Here is the task for the listing below: output exactly the lines from the one containing "Image resolution: width=1456" through the one containing "Click the 2070 axis label on bottom chart", and leave out the pictures.

§ **MATERIALS PROVIDED**:
+ + + + + + +
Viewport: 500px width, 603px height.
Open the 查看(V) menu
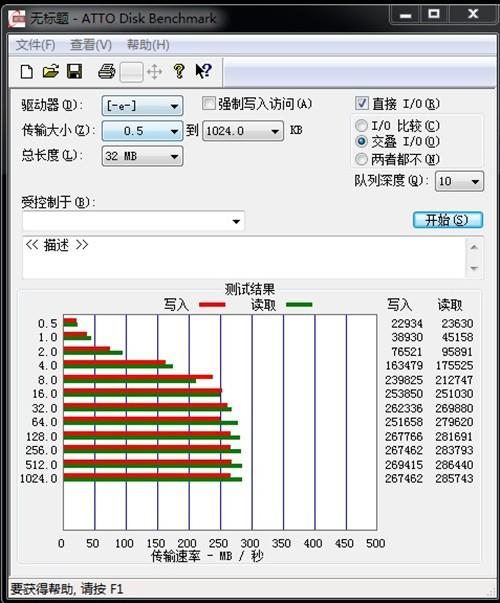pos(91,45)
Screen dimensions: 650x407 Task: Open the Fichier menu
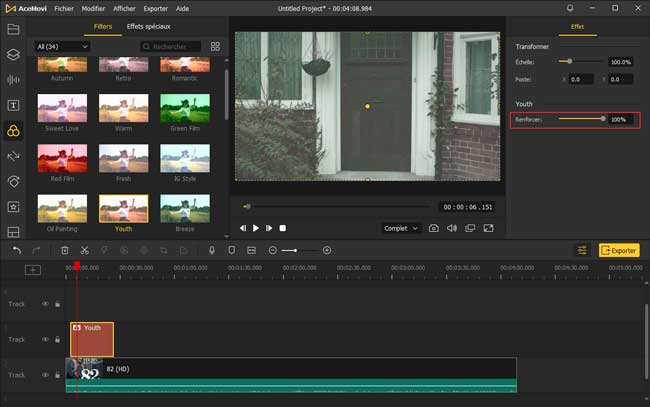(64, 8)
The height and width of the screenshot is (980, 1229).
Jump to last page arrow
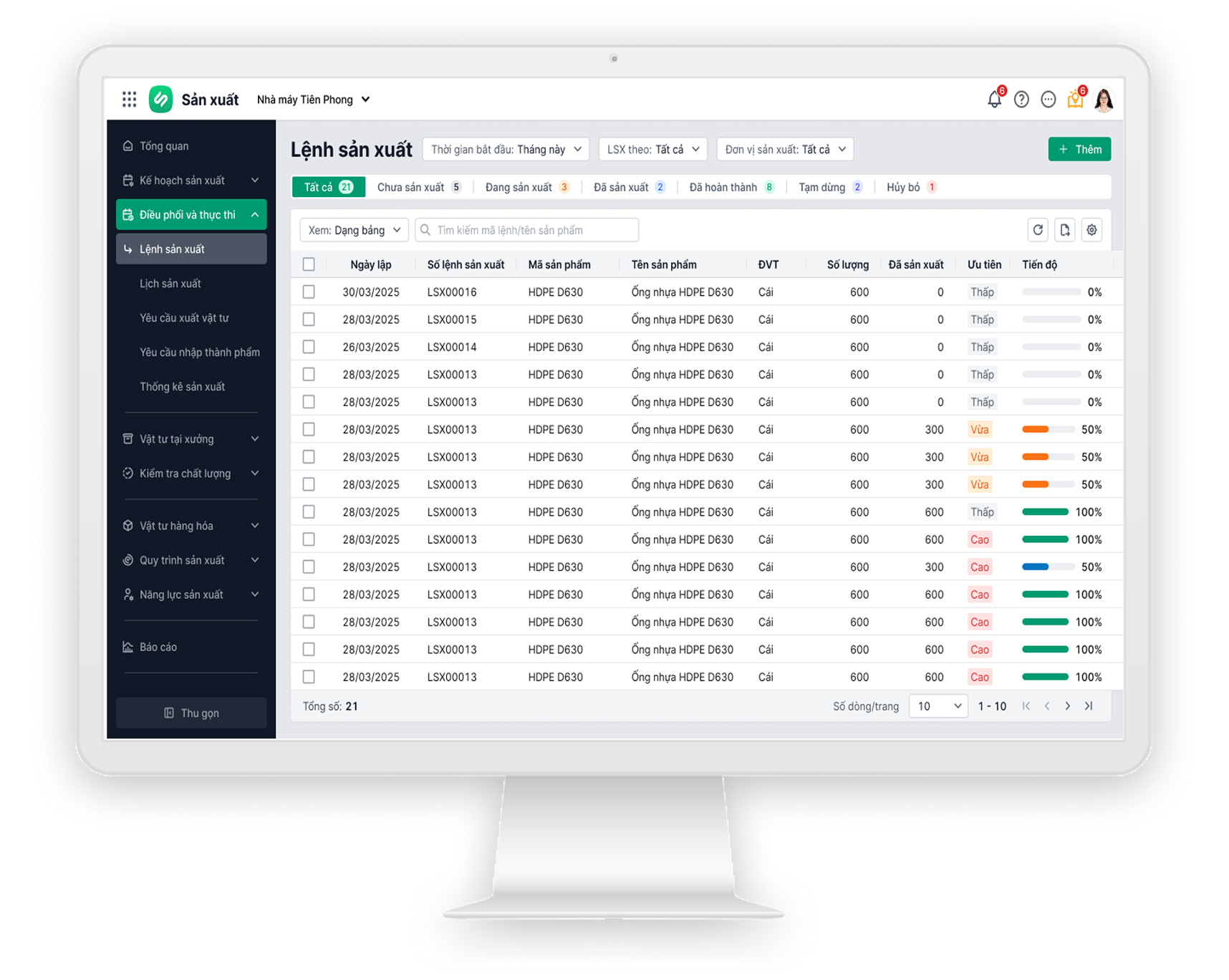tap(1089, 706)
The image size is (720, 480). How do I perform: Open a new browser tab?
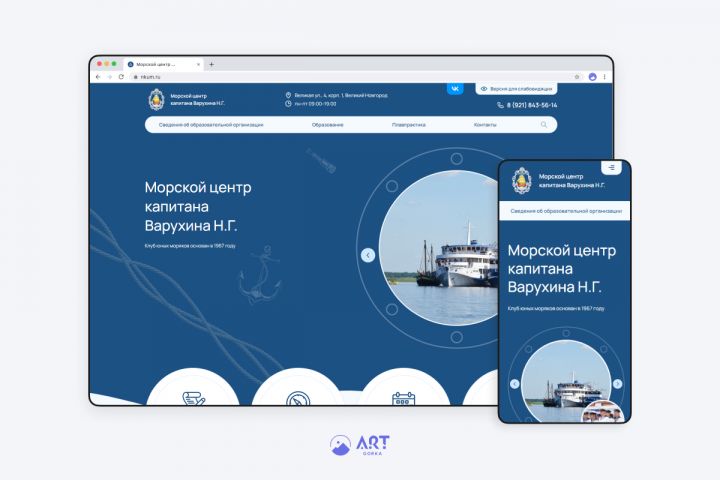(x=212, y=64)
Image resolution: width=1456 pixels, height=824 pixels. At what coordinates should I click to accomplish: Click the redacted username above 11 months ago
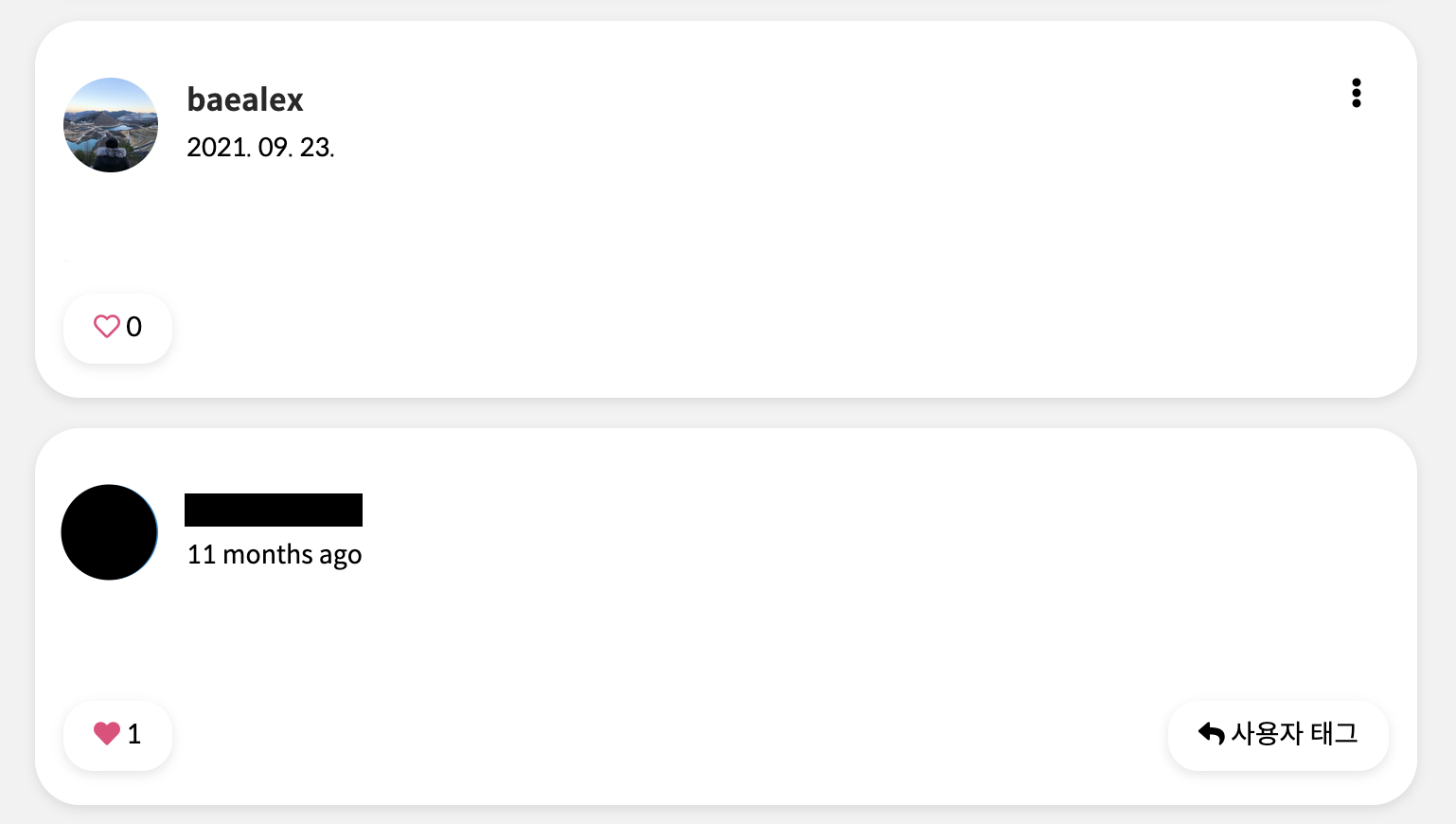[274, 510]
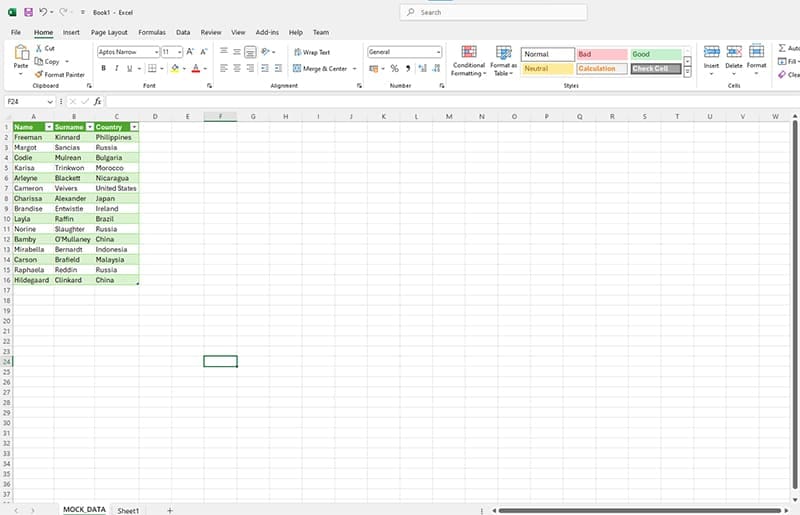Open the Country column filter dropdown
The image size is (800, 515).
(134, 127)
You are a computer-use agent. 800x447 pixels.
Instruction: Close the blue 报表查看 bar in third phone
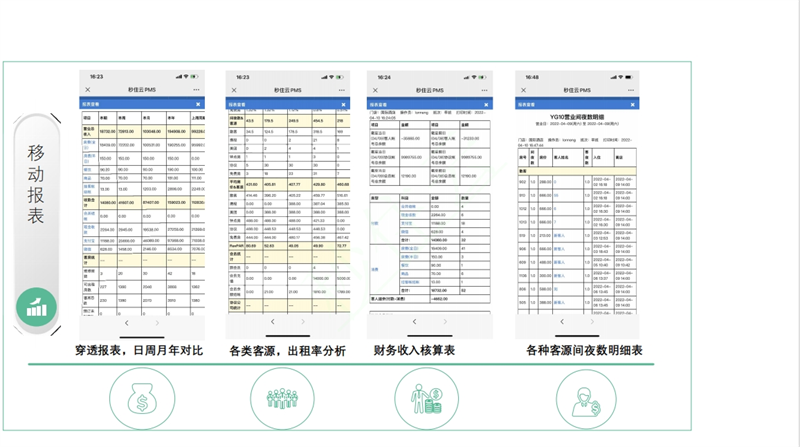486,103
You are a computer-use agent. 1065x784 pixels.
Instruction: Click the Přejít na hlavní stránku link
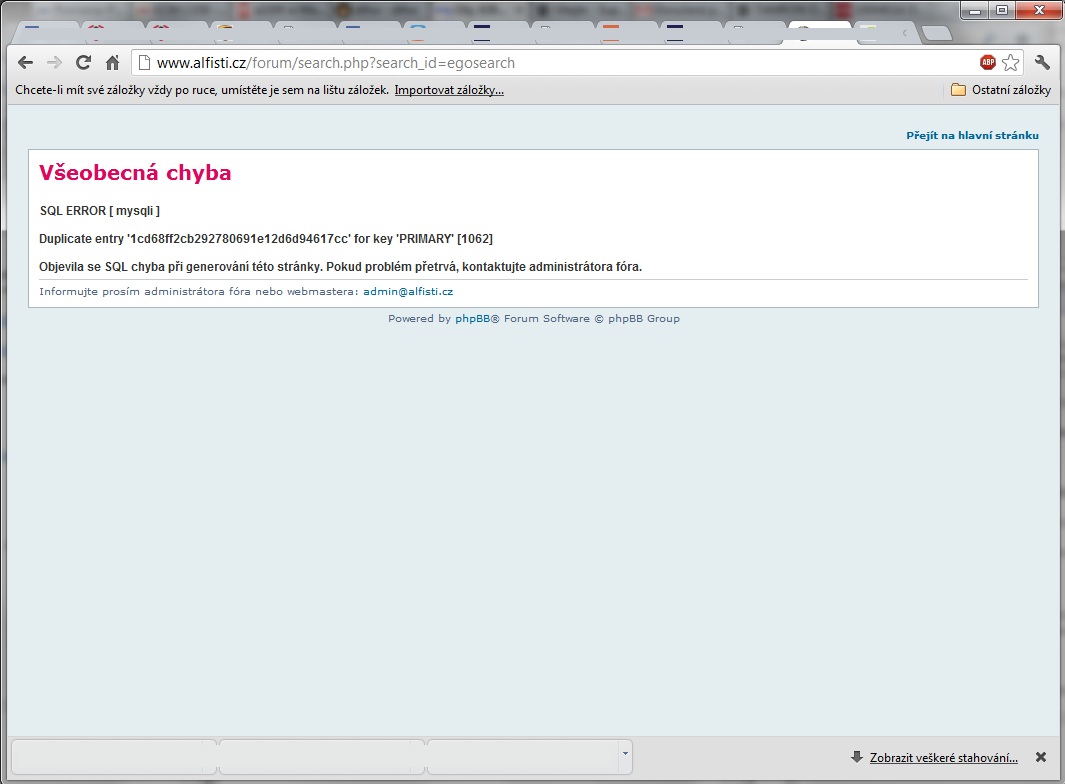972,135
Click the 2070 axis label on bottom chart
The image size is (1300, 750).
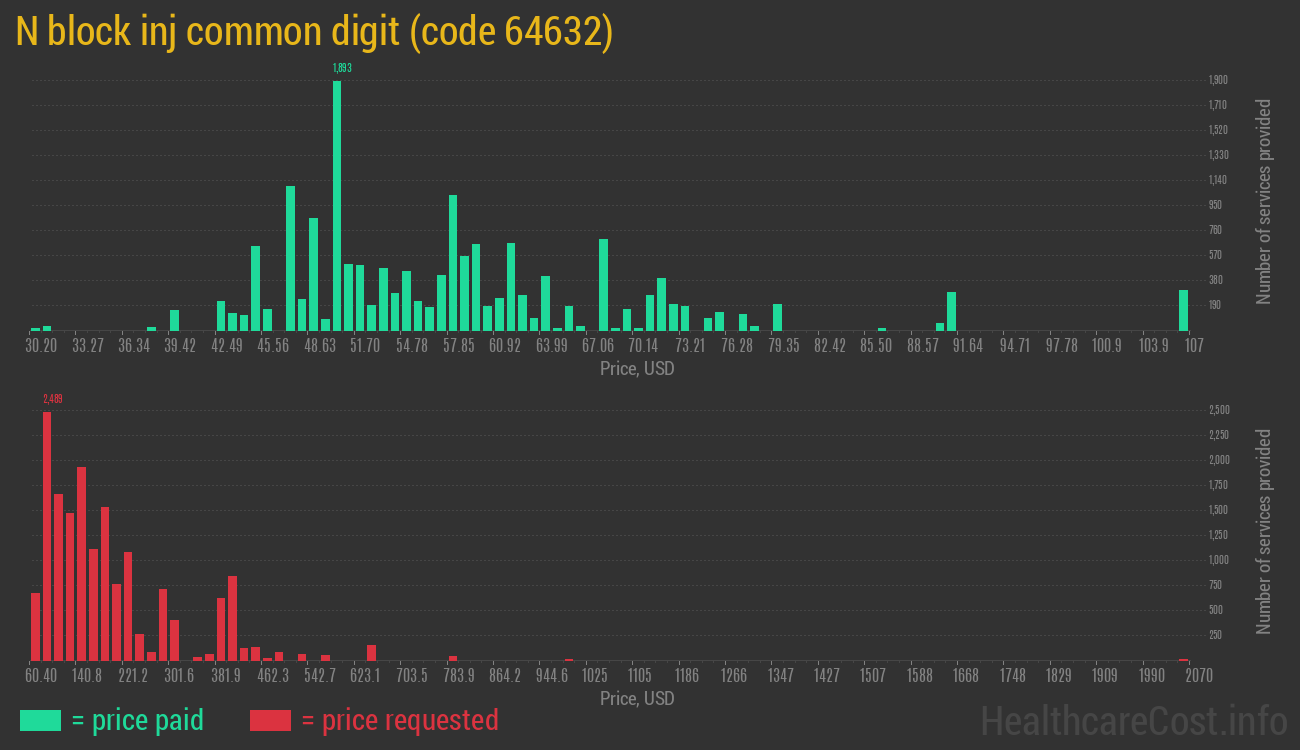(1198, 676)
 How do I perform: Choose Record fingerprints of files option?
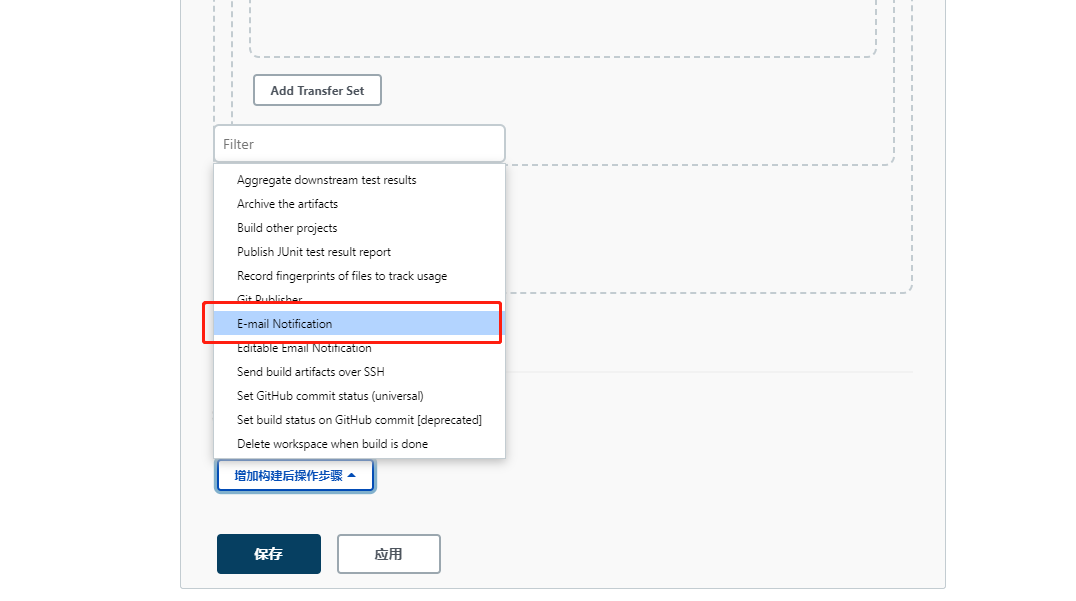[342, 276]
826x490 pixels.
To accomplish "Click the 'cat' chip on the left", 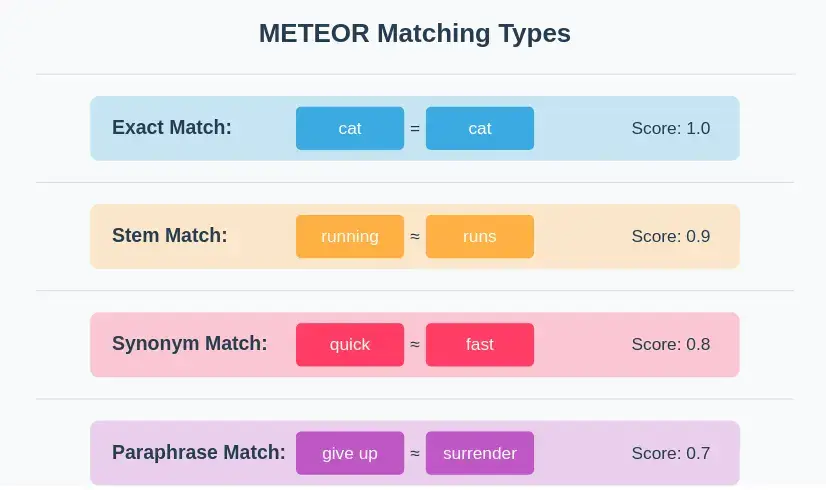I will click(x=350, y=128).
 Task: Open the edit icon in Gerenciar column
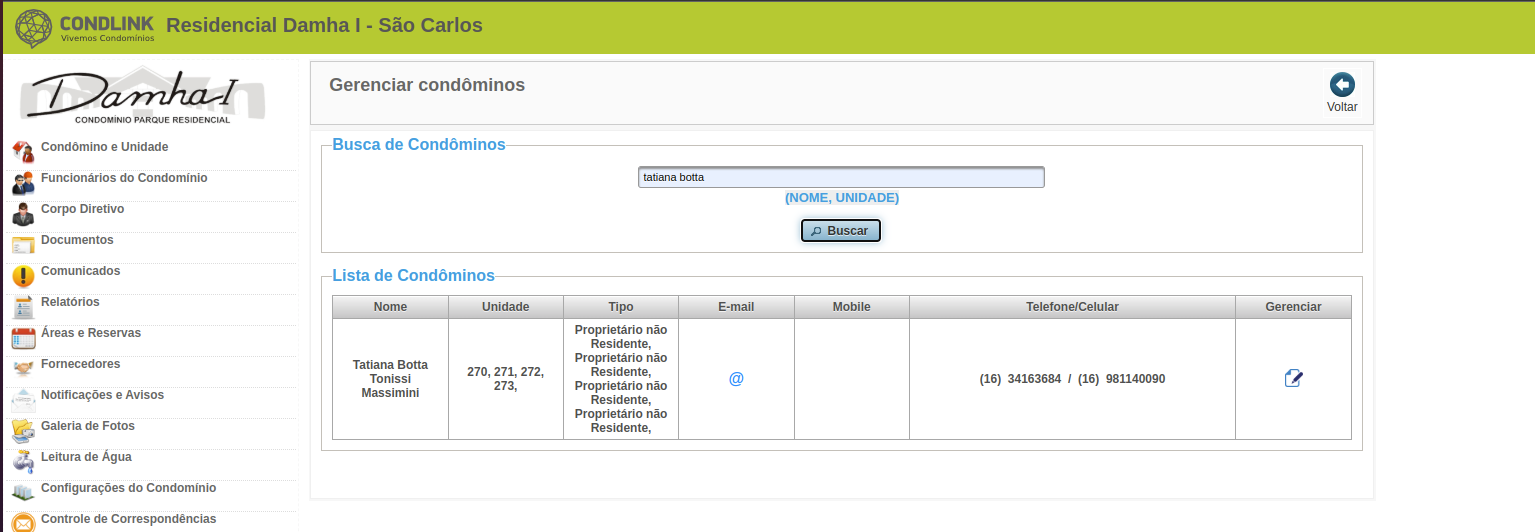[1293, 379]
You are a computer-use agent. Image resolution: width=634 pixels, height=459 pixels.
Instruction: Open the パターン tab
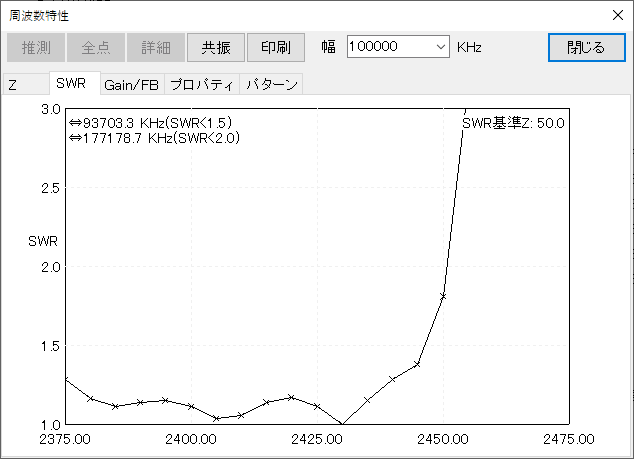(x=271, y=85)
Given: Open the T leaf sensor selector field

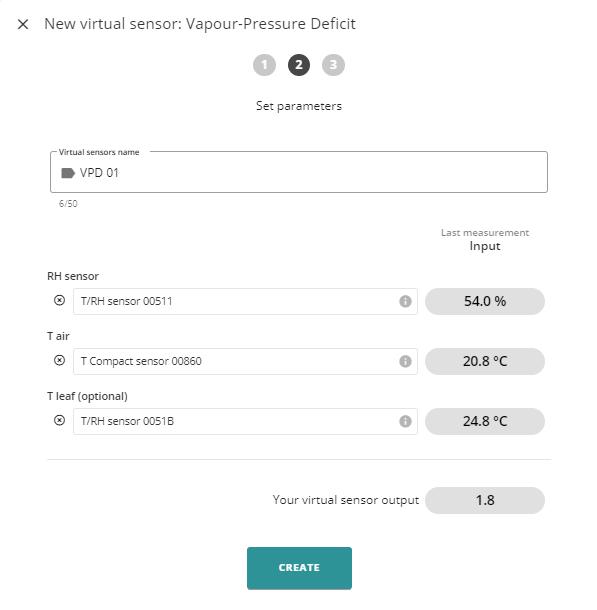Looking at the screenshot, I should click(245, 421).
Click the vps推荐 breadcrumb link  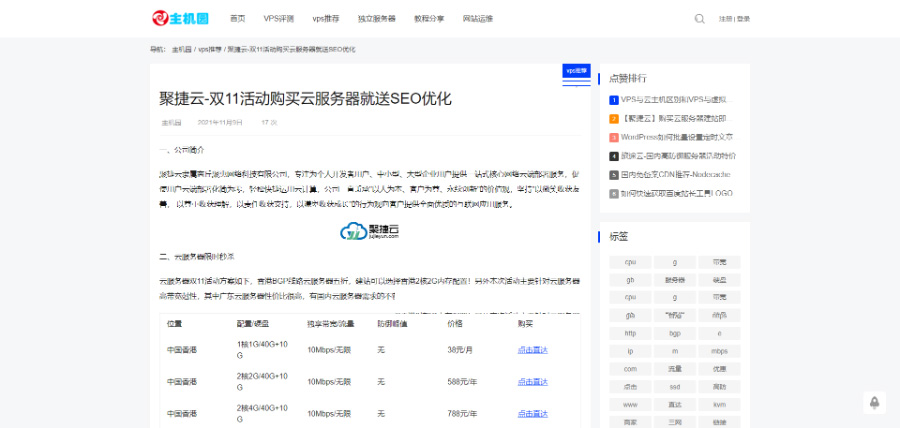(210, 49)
+ + + + + + +
§ **RESULT OF THIS TASK**:
Image resolution: width=1456 pixels, height=824 pixels. At what coordinates should I click to accomplish: Click the redacted username above 11 months ago
[274, 510]
Open the Country column filter dropdown
The image size is (800, 515).
(134, 127)
You are a computer-use agent. 800x447 pixels.
Instruction: Close the blue 报表查看 bar in third phone
486,103
You are a computer-use agent. 1065x784 pixels.
Instruction: Click the Přejít na hlavní stránku link
972,135
Click the 2070 axis label on bottom chart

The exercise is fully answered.